青いスポンジの角

沢木芽衣が病院から帰ると、流しの縁に青いスポンジがへたっていた。

玄関で靴を脱いだときも、鞄の中では医師の説明書が硬い音を立てていた。半年という数字は紙には書かれていない。口で聞いただけなのに、冷蔵庫の稼働音よりはっきり頭に残っている。

恋人はまだ仕事だった。朝の皿が二枚、重ねずに水へ浸してある。油のついた皿を重ねると裏まで汚れるから、と芽衣が何度言っても直らなかった癖だけは、今日は助かった。

冷蔵庫には、恋人が書いた一週間の献立が磁石で留めてある。水曜は麻婆豆腐、木曜は空白だった。芽衣は木曜の欄まで見てから、紙を裏返した。予定を消したのではない。今は皿のほうが近かった。

スポンジをつまむと、中央が薄く裂けていた。交換用は流しの下に三個ある。恋人は「まだ泡が立つ」と言って捨てどきを延ばすので、替えるのはいつも芽衣の役目だった。

新品の袋を開ける。薄い化学繊維の匂いがした。青い面と白い面がぴたりと貼り合わさり、乾いた角が指に痛い。二人の家では、青が食器、白が流し台と決めている。決めたのは芽衣なのに、恋人は月に一度は反対に使う。

芽衣は引き出しから料理ばさみを出し、青い面の右上だけを斜めに切った。角が一つ欠けていれば、眠そうな朝でも間違えない。以前そうしようと思い、忘れていた。
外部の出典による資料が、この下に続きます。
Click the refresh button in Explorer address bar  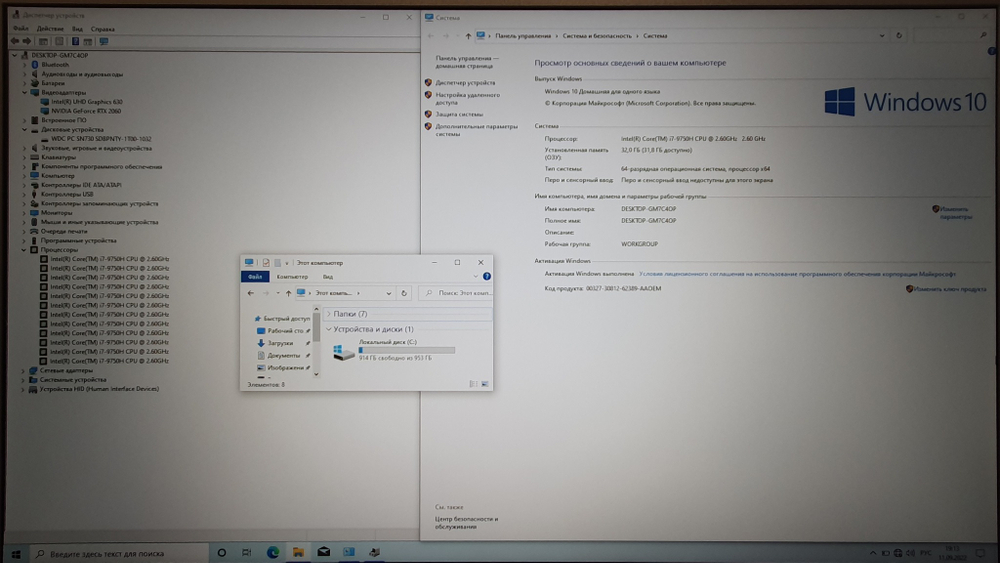(x=404, y=293)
蛇口をひねると、ぬるい水が皿の上を走った。洗剤は一滴で十分だった。新品は少し握るだけで泡を吐き、朝の卵の膜を簡単にさらっていく。二枚目の皿には、恋人がパンをちぎった跡が半円に残っていた。

洗い終えるころ、スマートフォンが震えた。

〈遅くなる。何か買う?〉

芽衣は「何も」と打ち、消した。冷蔵庫には豆腐があり、卵もある。話すことは帰ってからでいい。代わりに〈台所のスポンジ、青い角が食器用〉と送った。

すぐに、〈今までも青が食器じゃなかった?〉と返ってくる。

芽衣は少しだけ笑い、古いスポンジの水を絞った。捨てると決めれば、手の中のものは驚くほど小さくなる。ごみ箱の蓋を閉め、新しいスポンジを水切りラックへ置く。切り落とした角が、きちんと右上を向いた。